Nel 2015 invece, sempre secondo l’Inps, si è assistito ad un’impennata delle pensioni di anzianità erogate tra gennaio e settembre: 109.796, un numero dovuto in larga parte all’ingresso tra i beneficiari di molti di coloro che sono rimasti fuori per via della riforma Fornero, le vittime dello “scalone” del 2011 che hanno subìto l’aumento dei requisiti contributivi per il diritto alla pensione anticipata. Nel 2015 un numero consistente di soggetti ha potuto raggiungere la maggiore anzianità richiesta per questo tipo di trattamento. L’ “opzione donna”, ovvero la possibilità per le donne di lasciare in anticipo il lavoro a 58 anni con 35 di contributi ha fatto impennare le domande.

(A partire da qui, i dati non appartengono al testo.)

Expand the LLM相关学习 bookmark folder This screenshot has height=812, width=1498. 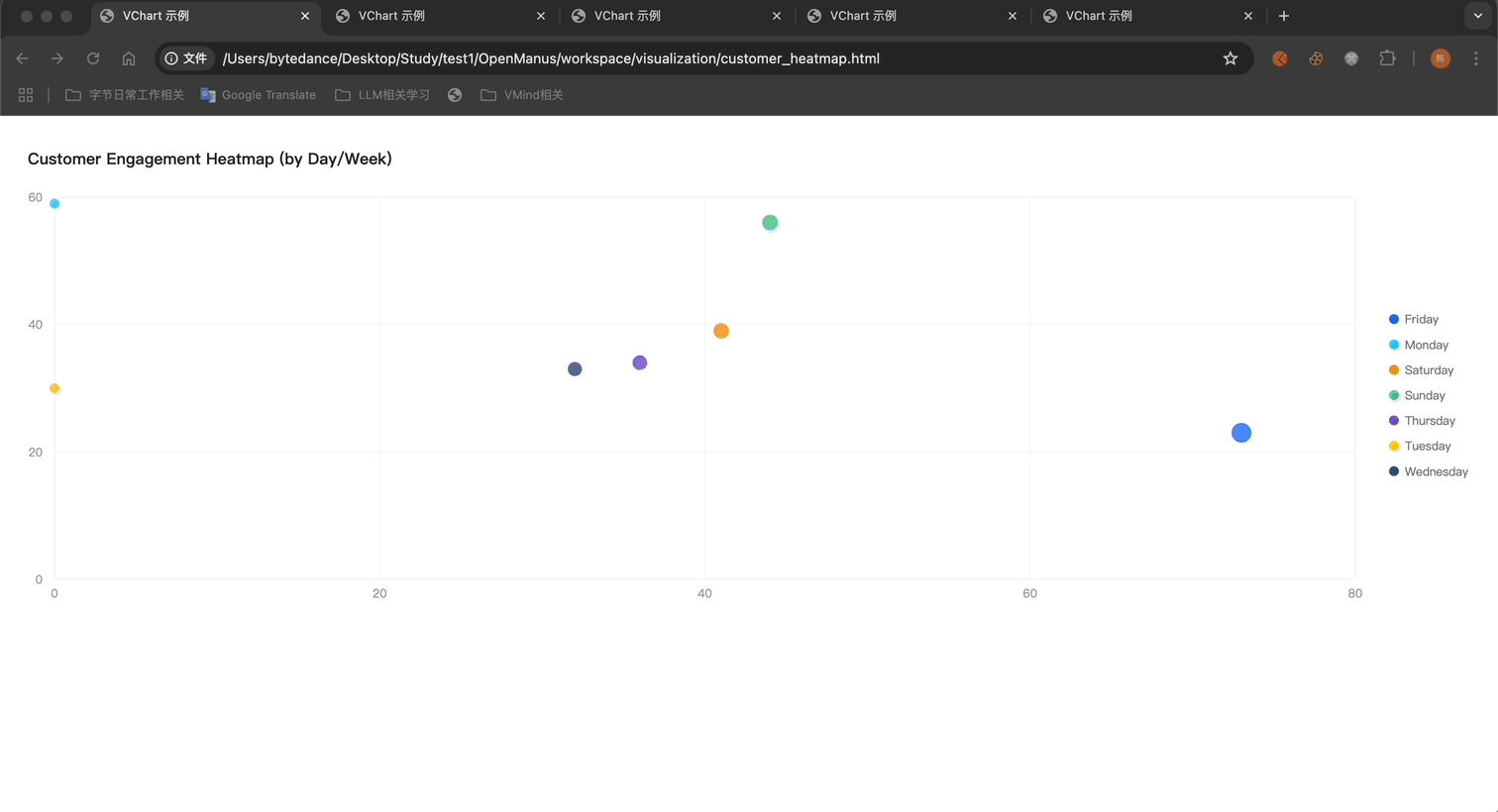click(x=382, y=95)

PENSIONI, DIMINUISCONO I DIPENDENTI PUBBLICI

L’Inps ha anche certificato una diminuzione dei dipendenti pubblici a tempo indeterminato finiti sotto quota 3 milioni, con un calo di 90.000 unità rispetto al 2013. Nel 2011 erano 3,23 milioni e con il blocco del turn over sono diminuiti di quasi 300.000 unità. Relativamente agli ammortizzatori sociali, il flusso di lavoratori in cassa integrazione è stato di 1,2 milioni con un calo del 21,3 per cento rispetto al 2013. La spesa complessiva è stata invece di 22,6 miliardi con una riduzione del 4,2 per cento rispetto al 2013. Compresi i contributi figurativi per la cig si sono spesi 6,1 miliardi. Per le indennità di disoccupazione sono stati spesi 13,1 miliardi mentre la mobilità ha richiesto 3,4 miliardi.